DeFlip Side #201: Quarantine Reads

DeFlip Side #201: Quarantine Reads.mp3

Welcome everyone. I’m Christopher DeFilippis and this is DeFlip Side.

We’ve been holed up at home for weeks, and a lot of you are probably going a little nuts by now, maybe feeling lonely or alienated. So whats say we show those COVID blues who’s boss, by doubling down with two debut Science Fiction novels that revel in social upheaval, isolation and displacement?

Both books feature female protagonists who are also going a little nuts, as they find themselves adrift in unexpected worlds.

First up is Famous Men Who Never Lived by K. Chess.

Chess’s novel focuses on Helen Nash, a refugee from an alternate Earth, fleeing civil war and nuclear holocaust. Hel is one of thousands of Universally Displaced People — or UDPs — who have arrived in our New York via a transdimensional gate, striving to make a place in a strange parallel reality.

Among the few possessions Hel brought with her is the sole surviving copy of a novel called The Pyronauts by Ezra Sleight — a renowned Science Fiction author from her native Earth. Hel has become increasingly obsessed with Sleight, as she’s convinced that his death in 1909 marks the point where the timelines of the two Earths diverged. And when The Pyronauts goes missing, Hel becomes progressively unhinged, spiraling into paranoia as she pursues those who she thinks stole it.

It’s no coincidence that The Pyronauts follows wanderers in a post-apocalyptic world, and Chess uses the novel-within-the-novel to highlight the plight of Hel and her fellow UDPs. But for all its dark subject matter, Famous Men Who Never Lived has bright moments of human connection in its exploration of the transformative powers of art and memory.

Art and memory also play a central role in our second novel, The Seep by Chana Porter.

The Seep is about the softest of alien invasions, as humanity — and all life on Earth — becomes the unwitting symbionts of an alien life force dubbed the Seep. As people settle into a Seep-infused world, things like war, disease and poverty disappear. Life becomes a shared experiential journey as humans learn to use the Seep to transform their bodies and manipulate reality.

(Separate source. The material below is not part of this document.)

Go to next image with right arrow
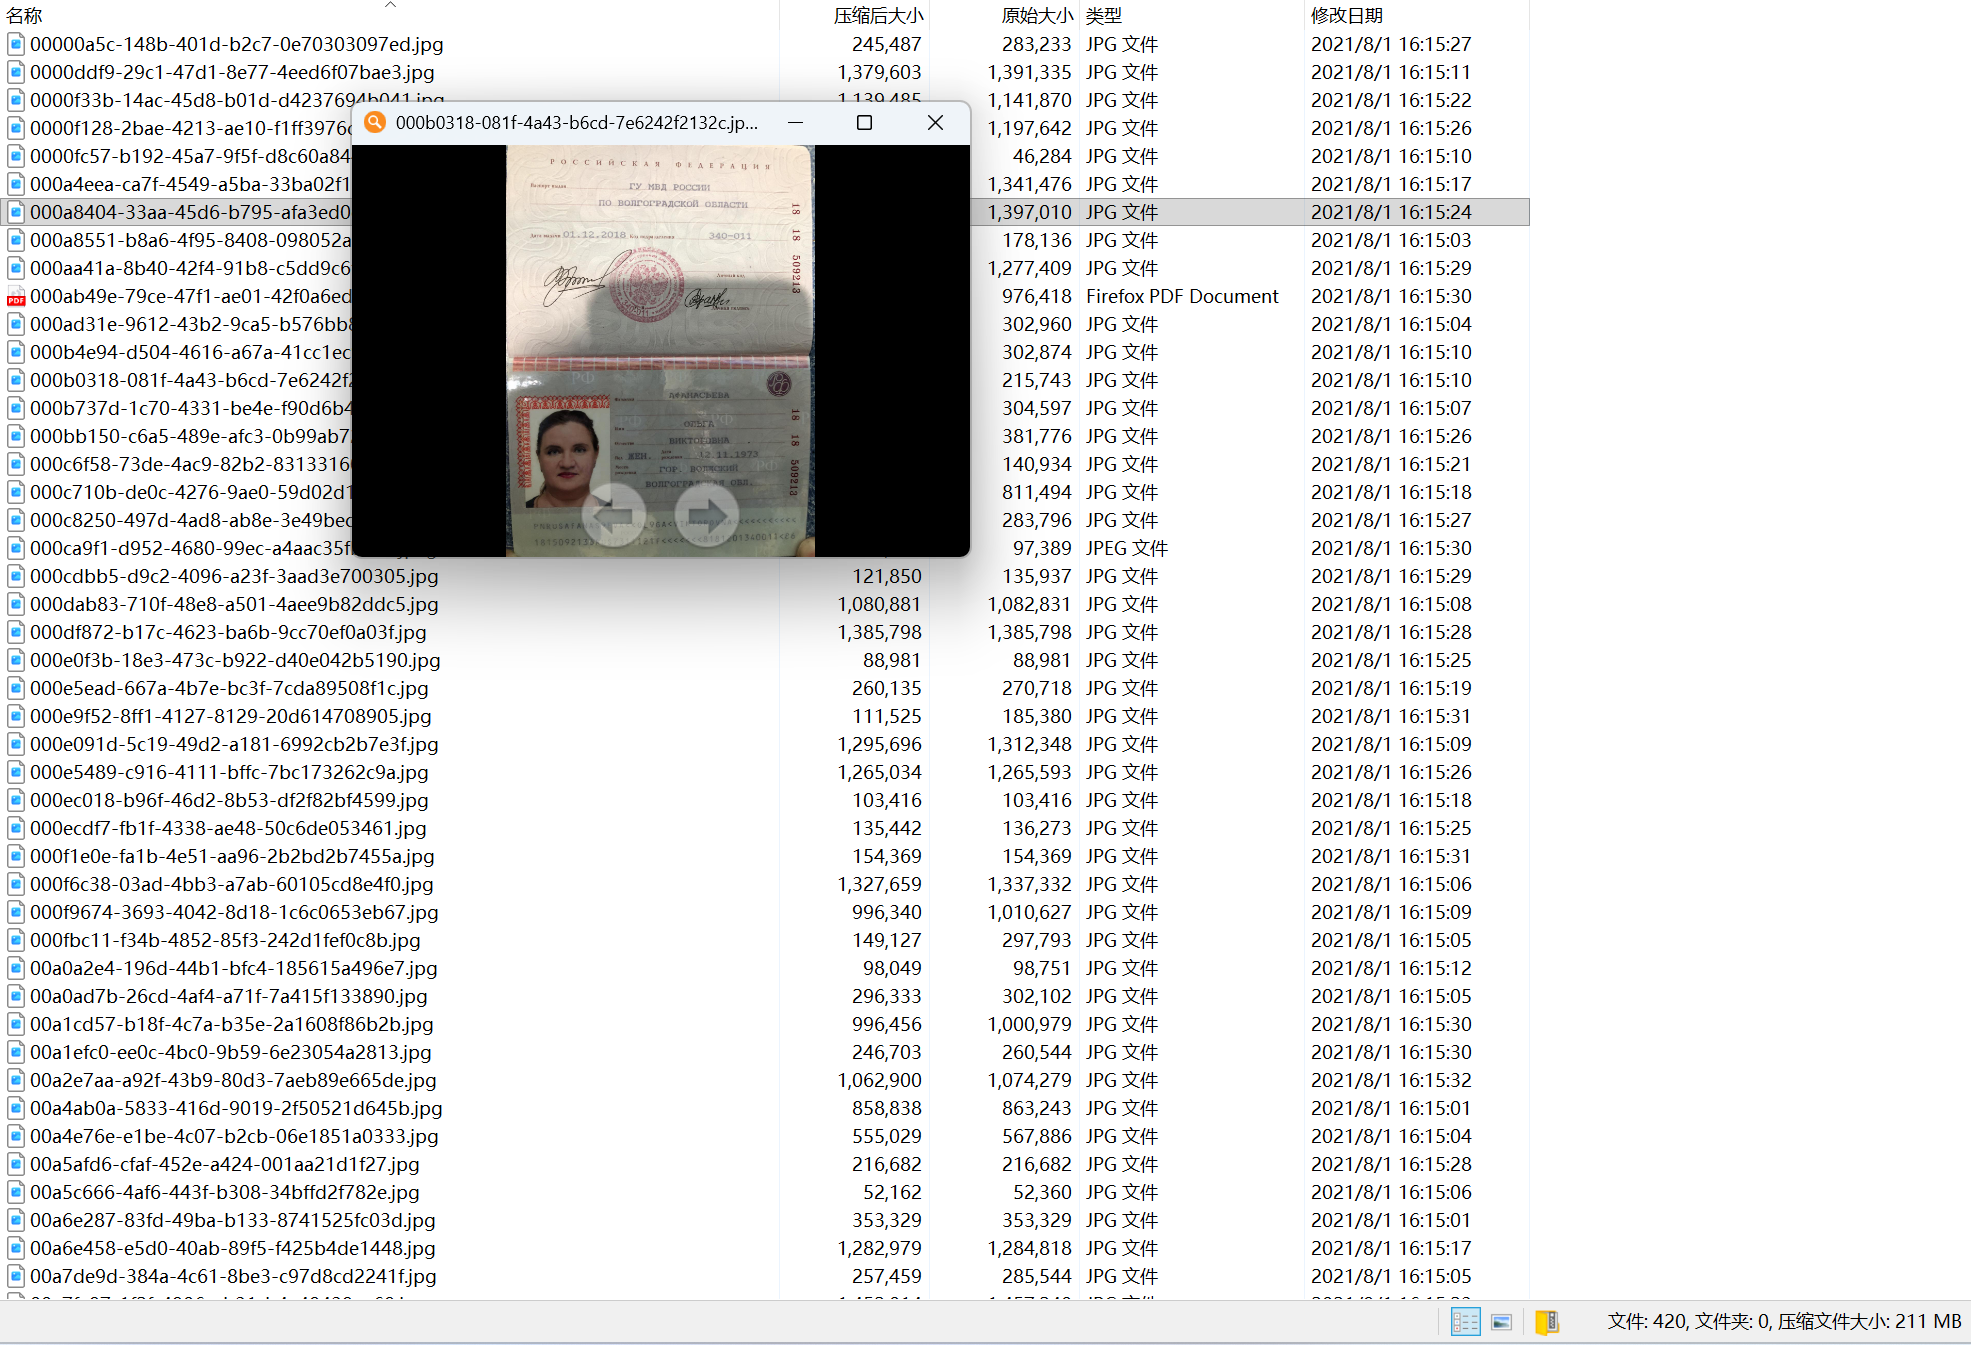 pos(706,514)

Enter Trina Fasthorse Goldberg-Onika, a trans woman living in San Francisco, a one-time artist turned doctor who finds herself increasingly alienated by what she sees as the laziness of Seep culture. Trina’s final break comes when her wife Deeba decides to be reborn — literally, as a baby — to experience the kind of childhood that she always felt she deserved.

Unable to cope with this loss, Trina wallows in anger and alcoholism — until she embarks on a quest to save a runaway boy who grew up in a human enclave that eschewed all Seep influence.

The Seep is a tragicomedy with a racing psychedelic heart.

Though Famous Men Who Never Lived and The Seep have vastly different SFnal premises, both books use big, world-transforming events to tell very personal stories. And the broader themes they tackle are tailor made for our uncertain times — love and loss, displacement and alienation and, most importantly, finding a way forward when the life that defined you has slipped away.